When you define a function, you store a reference to the current environment alongside the function's AST. When you call the function, you create a new environment whose parent is the captured environment — not the calling environment. This is the entire mechanism that makes closures work.
class KodaFunction {
private final FnDecl declaration;
private final Environment closure; // captured at definition time
Object call(List<Object> args) {
Environment env = new Environment(closure); // parent = closure!
for (int i = 0; i < declaration.params.size(); i++) {
env.define(declaration.params.get(i), args.get(i));
}
return interpreter.executeBlock(declaration.body, env);
}
}
The resolver: fixing a subtle bug
Without a resolver, Koda had a nasty variable resolution bug. Because the interpreter walked up the environment chain dynamically, the result of evaluating a closure could change depending on what was in the calling scope — the classic dynamic vs. lexical scoping distinction.
The fix is a resolver pass between parsing and evaluation.

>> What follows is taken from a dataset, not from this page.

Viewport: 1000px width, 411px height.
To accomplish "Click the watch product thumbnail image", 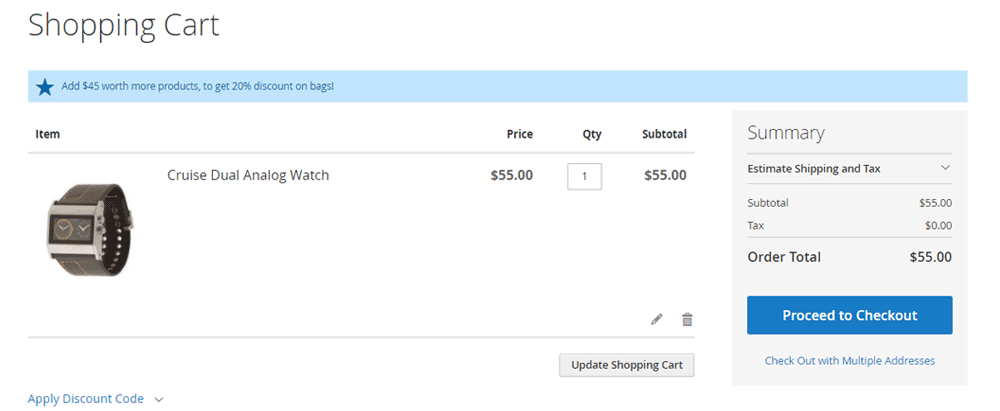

It walks the AST once, statically, and records exactly how many environments up each variable reference is. At runtime the evaluator uses that number directly instead of searching. This makes scoping lexical and consistent.
What I learned
Building Koda was the single most educational programming project I've done. Reading about closures is one thing; debugging a closure that captures the wrong environment at 11pm is another. A few takeaways:
- Recursive descent is genuinely simple. If you can write a grammar, you can write the parser.
- The environment chain is the entire interpreter. Everything else — control flow, functions, closures — is about manipulating environments correctly.
- A resolver pass is not optional if you want sane scoping behavior.
- Writing the whole thing in ~800 lines of Java made the structure crystal clear. There's nowhere to hide complexity at that scale.
If you haven't done it yet, I'd strongly recommend Crafting Interpreters by Robert Nystrom. It's the best programming book I've read in years, and it's free online.